>>>

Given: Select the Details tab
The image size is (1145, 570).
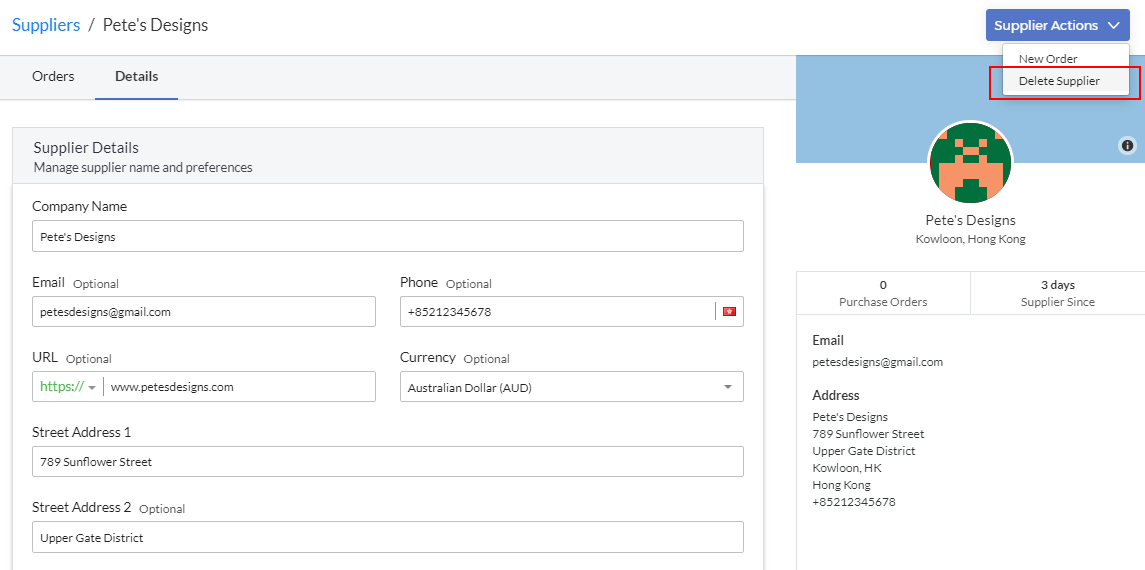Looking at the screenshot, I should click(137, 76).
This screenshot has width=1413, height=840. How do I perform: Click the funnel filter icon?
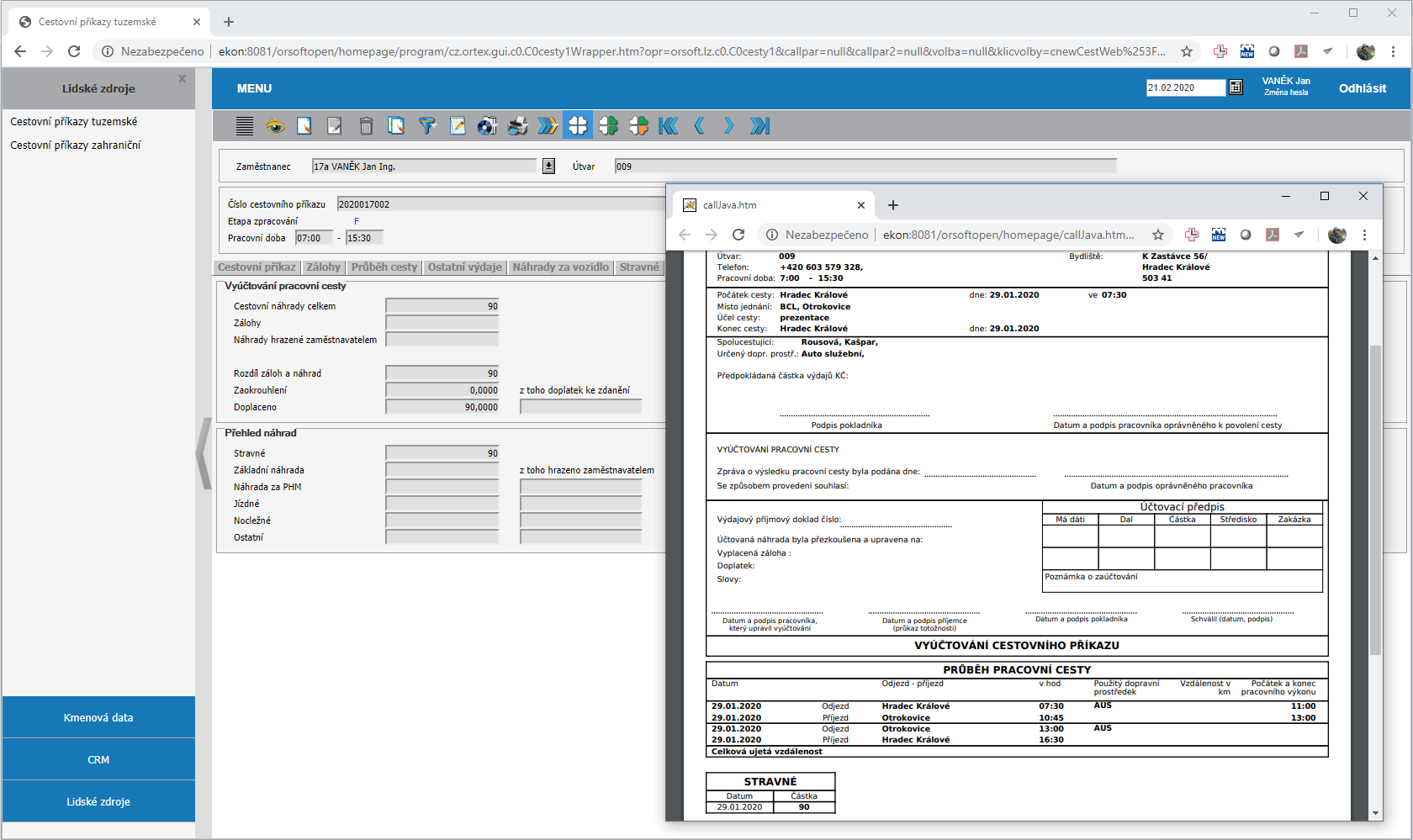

<<<
>>>

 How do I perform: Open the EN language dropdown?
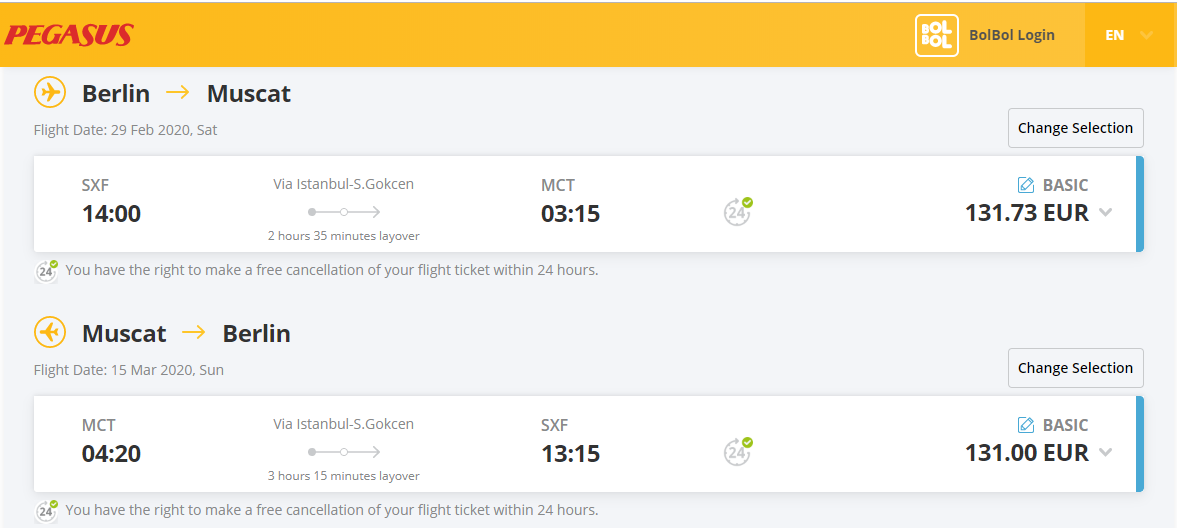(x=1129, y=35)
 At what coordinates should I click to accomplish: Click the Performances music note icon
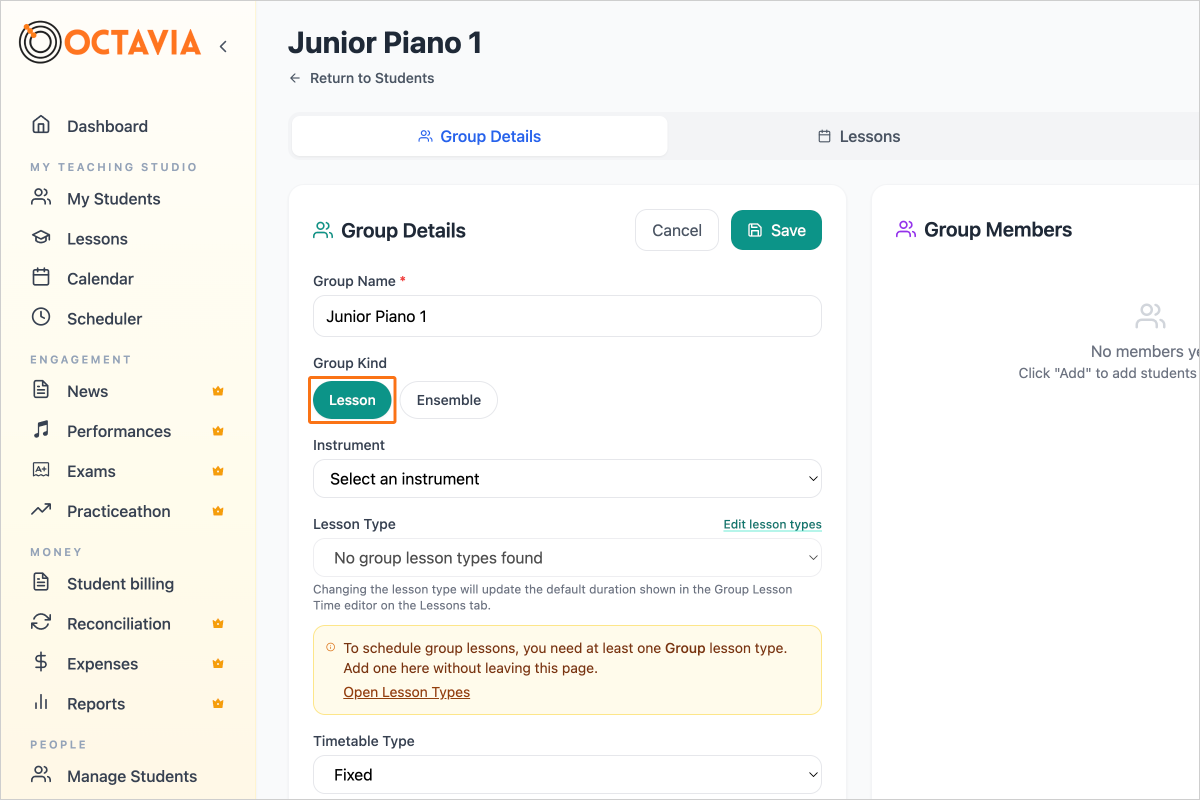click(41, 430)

<<<

TO DO: Output exactly the lines above, beginning at the one with "Given: Select the Details tab" and stopping after the one with "This screenshot has". Pictures are to be omitted.

RESPONSE TO THE EXERCISE:
Given: Select the Details tab
The image size is (1145, 570).
Looking at the screenshot, I should click(137, 76).
This screenshot has width=1413, height=840. How do I perform: Click the funnel filter icon?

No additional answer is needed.